Entre 1990 e 1993, a expectativa de vida dos gaúchos aumentou, enquanto a
mortalidade infantil teve uma redução significativa. Também se trata do
Estado com o maior índice de alfabetização do país.
Economia
exportadora do RS
A
economia gaúcha é muito equilibrada. O Estado é um tradicional exportador,
contribuindo com mais de 11% da receita cambial obtida pelo Brasil.

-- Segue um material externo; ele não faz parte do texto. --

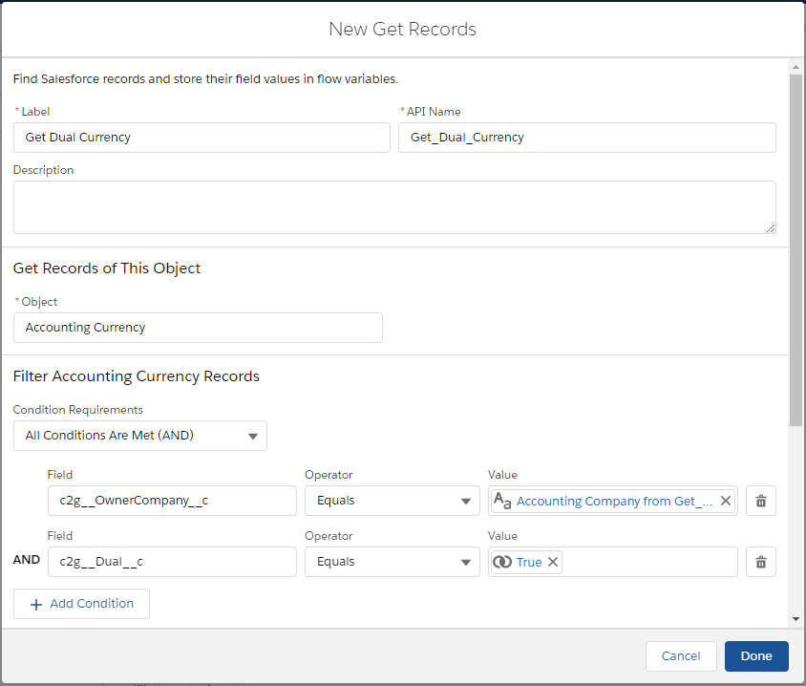Delete the c2g__OwnerCompany__c condition row
806x686 pixels.
coord(760,501)
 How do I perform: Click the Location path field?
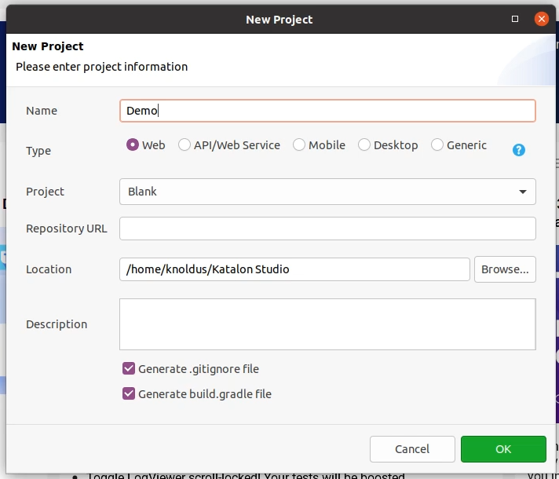pos(294,269)
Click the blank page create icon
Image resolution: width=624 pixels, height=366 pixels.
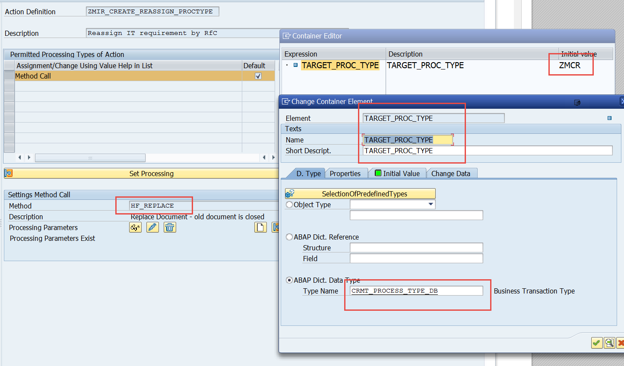[x=260, y=227]
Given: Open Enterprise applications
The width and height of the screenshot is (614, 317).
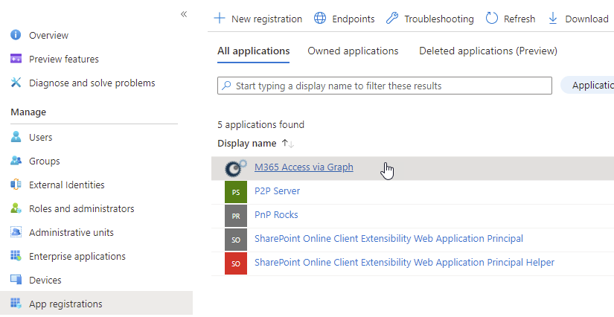Looking at the screenshot, I should (x=77, y=256).
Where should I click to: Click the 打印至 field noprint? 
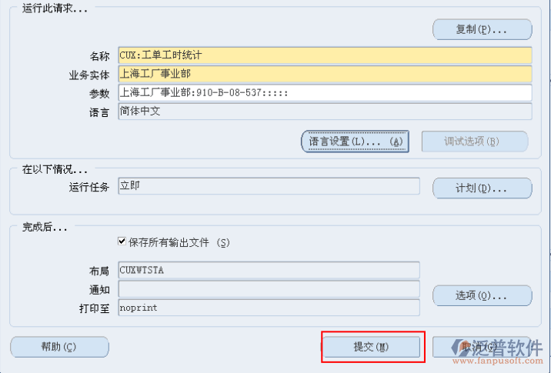click(269, 307)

Os seus principais produtos de exportação são os calçados - que têm no Vale
do Sinos, região polarizada por Novo Hamburgo, uma das maiores concentrações
industriais desse gênero em todo o mundo -, o complexo soja (grão, farelo e óleo),
fumo, carne, couro, produtos químicos e automotivos. O Estado também é o
maior produtor de grãos do Brasil, com destaque para a soja e arroz; de fumo e
vinho.
No segmento pecuário a criação bovina é uma das mais desenvolvidas, enquanto
detém o maior rebanho de ovinos, aves e suínos. O setor industrial é um dos
mais diversificados.
O Pólo Petroquímico situado na cidade de Triunfo é o mais moderno e
competitivo da América Latina. Com sua central de matérias-primas (Copesul)
privatizada nos últimos anos, iniciou um grande investimento de US$ 1 bilhão,
que resultará em sua duplicação, proporcionando o surgimento de mais quatro
unidades de segunda geração e grandes perspectivas para o desenvolvimento da
terceira geração no Estado.
A produtividade da mão-de-obra local também é uma das mais altas do país,
graças a um grande complexo de universidades (há 79 instituições de ensino
superior no Estado), escolas técnicas profissionalizantes e a um intenso
trabalho de formação profissional desenvolvido por instituições privadas
ligadas à indústria, com destaque para o Senai.